Extract to read:

When it went into preproduction the following month my name had been removed from the script. From January 2012 the screenplay for “Belle” went out labelled “written by” the Director. To the cast, crew and journalists who visited the set the script was now written by the Director. In press releases issued by the Production a new genesis of the project appeared, attributing it to a post-card of the Zoffany Painting at Scone Palace sent to the Director in 2009.
In August 2012 I finally obtained a copy of the script and immediately recognized it as overwhelmingly a rearrangement, edit and polish of my original creative content. I contacted the Producer who immediately undertook in writing to replace my name on the script and all production materials. This was not done and I have now received an apology from the Producer for this.
In November when the Writers Guild of America exerted jurisdiction over the project my name was reinstated on the screenplay. It finally went to arbitration with the WGA with the consent of the Producer and full participation of the Director. By a unanimous decision I was awarded sole credit. The Producers have apologised for the chaos caused by the removal of my name from my script, paid monetary damages and have issued a press release to tell the truth about the origin and writing of Belle.
Since 1933 the WGA has had the sole authority to determine credits. The Guild conducts more than 150 arbitrations a year, about one third of produced films so it is very common. The WGA are forbidden by Federal Statute from discriminating against any one member or non-member. We take for granted all the rights and protections we enjoy under the Guild. I experienced months of uncertainty when my name was removed not just from the screenplay I had spent so many years crafting but from the history of the project altogether. This situation is similar to the position of writers before 1933 when the WGA was formed. It is important we support the Guild.
Kevin: When you’re not writing critically acclaimed, socially relevant period pieces, how do you like to spend your free time?
Misan: I’m a mum. I have two beautiful boys.
Kevin: What would you consider some of the best, or your favorite, screenwriting resources?
Misan: Life. I look at life and things that interest me. I listen to stories from every one. Friends, patients, everyone. I love hearing authentic voices when I’m creating characters. For that reason I love archives and diaries.
Kevin: Lastly, what kind of advice or inspiration would you give to aspiring screenwriters or is there anything else you’d like to share?
Misan: The human experience is vastly enriched by its diversity. It’s important we all get our stories out there and we all get our chance to make ourselves heard. In some way all of us on this planet are diverse.
BONUS Q’s:
Kevin: Who would you rather have over as a dinner guest and why: Grammy Award winning singer/songwriter Regina Belle, actress Camila Belle or the founder of Parkour, David Belle?
Misan: Regina Belle. I love her music.
Kevin: What is your favorite Dido song: “White Flag”, “Here with Me” or “Thank You”?
Misan: White Flag!
Kevin: Lastly, who do you think would win in a food fight: Gugu Mbatha-Raw, Tom Wilkinson, Emily Watson or yourself and why?
Misan: Me! When you’ve beaten Stage IIIB breast cancer you’re aren’t afraid of anything or anyone. You know you can be the last man or woman standing.

Your task: For the interview about the screenplay credit for "Belle," say whether each statement agrees with the text, answering yes or no and quoting the words that decide it: (a) The writer was given sole credit by a unanimous decision. (b) The Guild conducts fewer than 100 arbitrations a year. (c) The writer obtained a copy of the script in January 2012. The records after this point come from a different source.

Provided data:
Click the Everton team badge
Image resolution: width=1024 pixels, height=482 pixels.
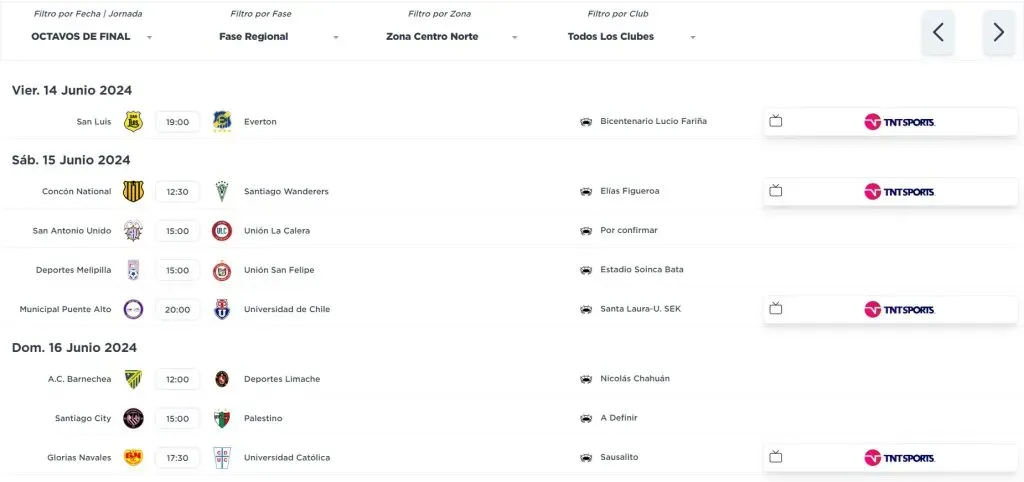pyautogui.click(x=222, y=122)
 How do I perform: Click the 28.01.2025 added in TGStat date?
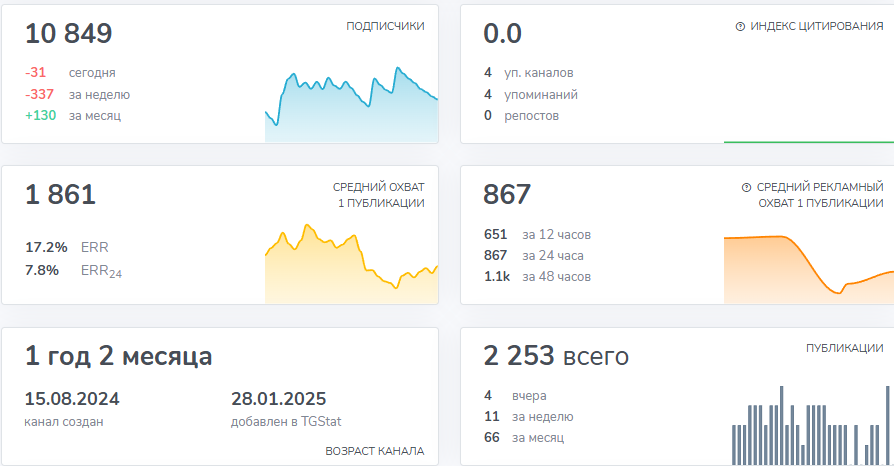click(x=278, y=399)
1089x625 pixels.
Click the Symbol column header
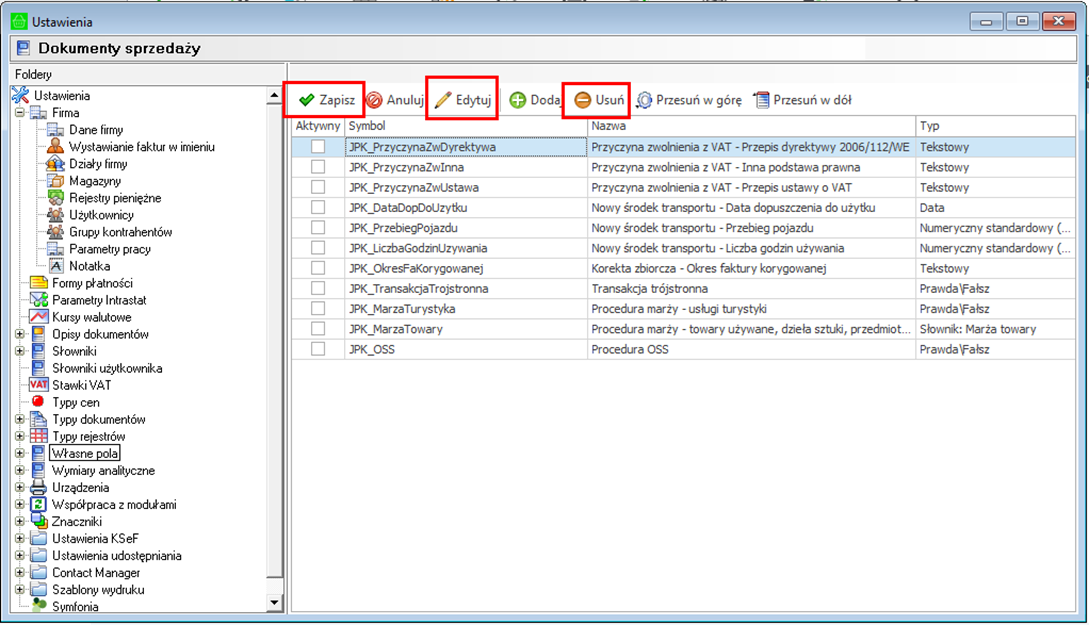point(464,126)
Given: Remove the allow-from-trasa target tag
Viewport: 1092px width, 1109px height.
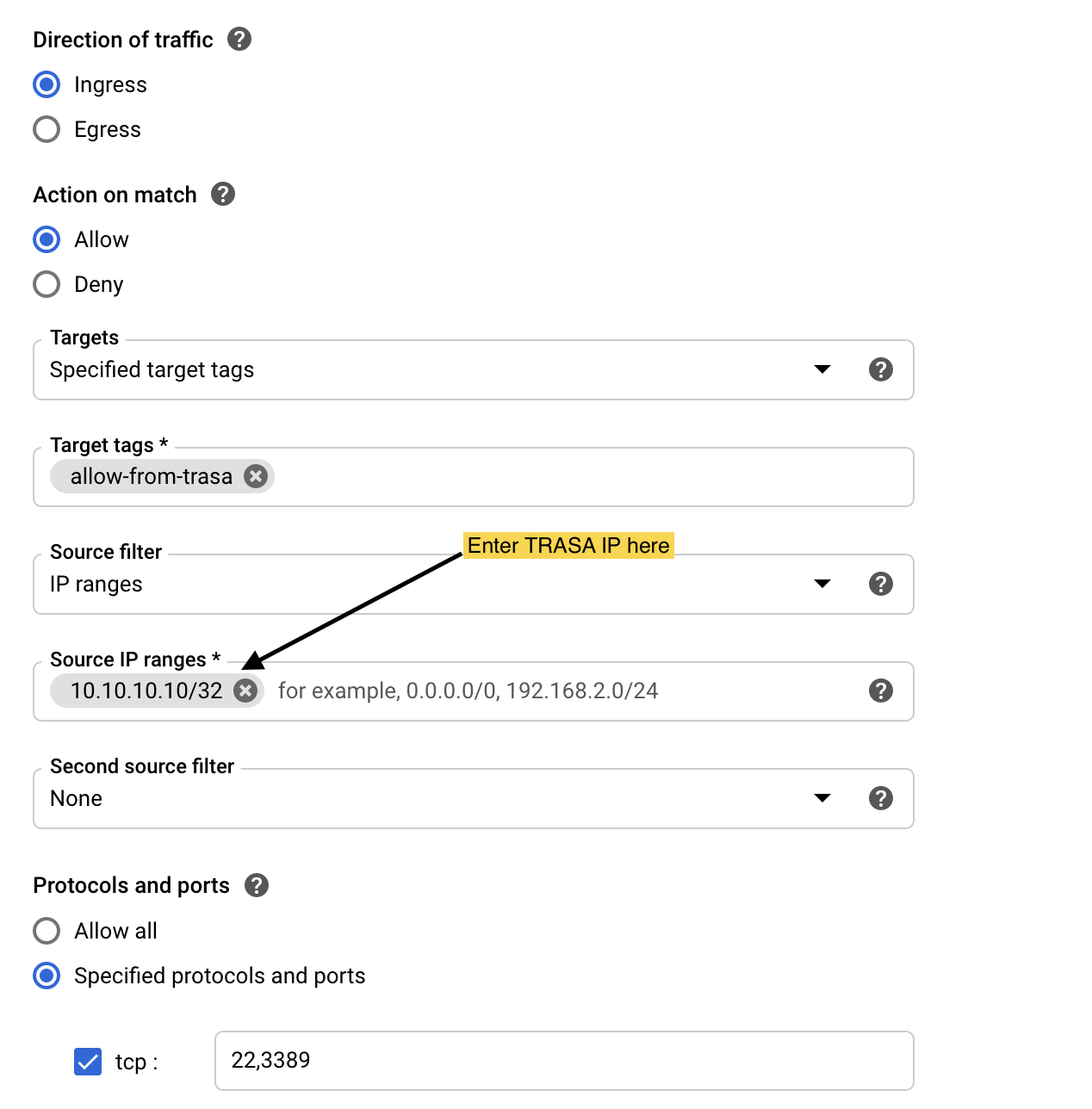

Task result:
(a) Yes: "By a unanimous decision I was awarded sole credit."
(b) No: "The Guild conducts more than 150 arbitrations a year"
(c) No: "In August 2012 I finally obtained a copy of the script"